Earlier this week, The New York Times ran an article outlining the need to build a strategic monkey reserve to address shortages in rhesus monkeys that have arisen in the testing of COVID-19 vaccines. Shortages have arisen since the import of animals from China have been banned during the pandemic, causing prices of monkeys to skyrocket. But the article fails to address the real issue—it’s time to say, ‘enough is enough’ and begin to discourage the use of primates for drug testing. Our societal goal should be reducing the number of monkeys used and encouraging more innovative alternatives to primate testing, not breeding more laboratory animals to keep up with the high demand from drug developers.
Beyond the obvious ethical concerns, animal testing has severe limitations in effectiveness, particularly for today’s novel biologic drugs and vaccines. Monkeys are not always capable of replicating human disease processes or drug response. Advances in biopharmaceutical research, including Organ-on-a-Chip technology, which recreates human biology in highly controlled lab settings, can more closely emulate human drug response.

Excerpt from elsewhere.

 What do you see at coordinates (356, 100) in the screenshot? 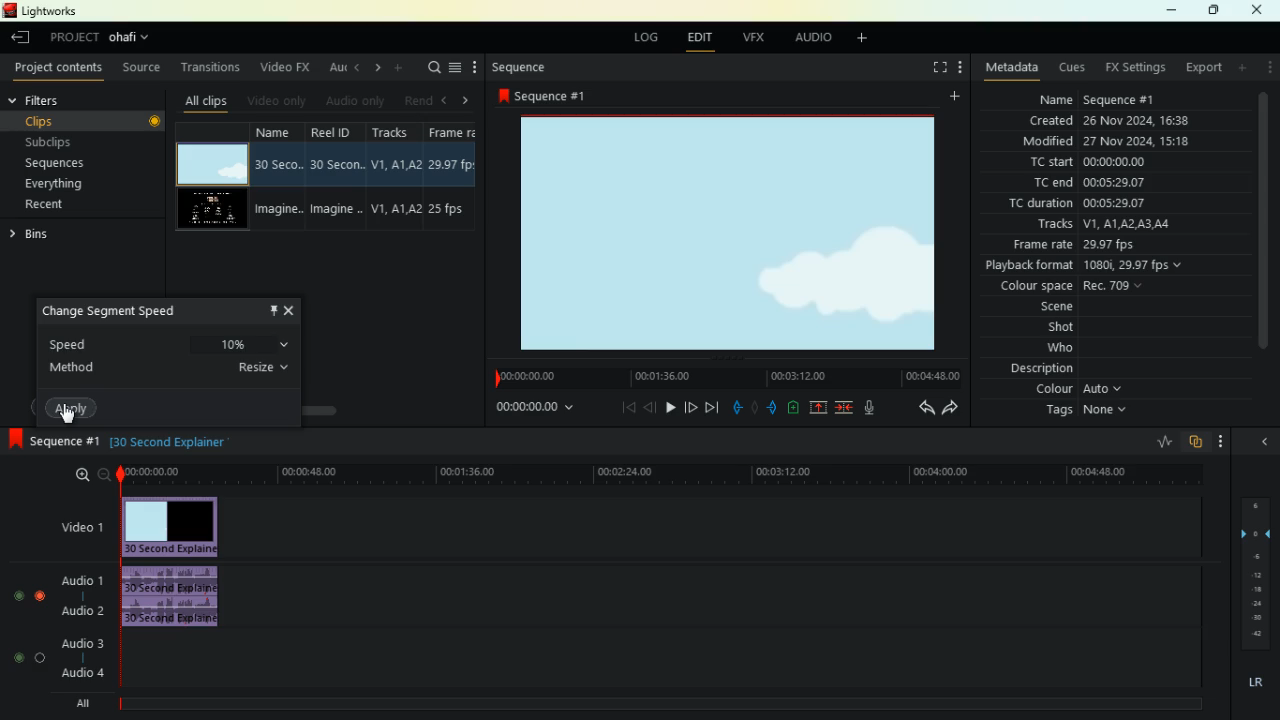
I see `audio only` at bounding box center [356, 100].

While animal testing may always play a role in some pharmaceutical testing, a strategic monkey reserve is not the answer. It’s our responsibility to explore alternatives. If better patient outcomes are the end game, we should encourage the use of technology that gets us there faster, and more humanely. We are, however, starting to see progress from a policy perspective in recognizing the importance of new alternatives to primate (and other animals) testing. In 2020, Congressional Representatives Alcee L. Hastings (D-Florida) and Vern Buchanan (R-Florida) together introduced legislation that would help improve animal testing transparency, while incentivizing the study of more human-relevant testing methods. We hope that similar legislation is introduced into the new Congress, as we believe it is the first step towards replacing animal testing with new methods that can more effectively recreate human cellular responses.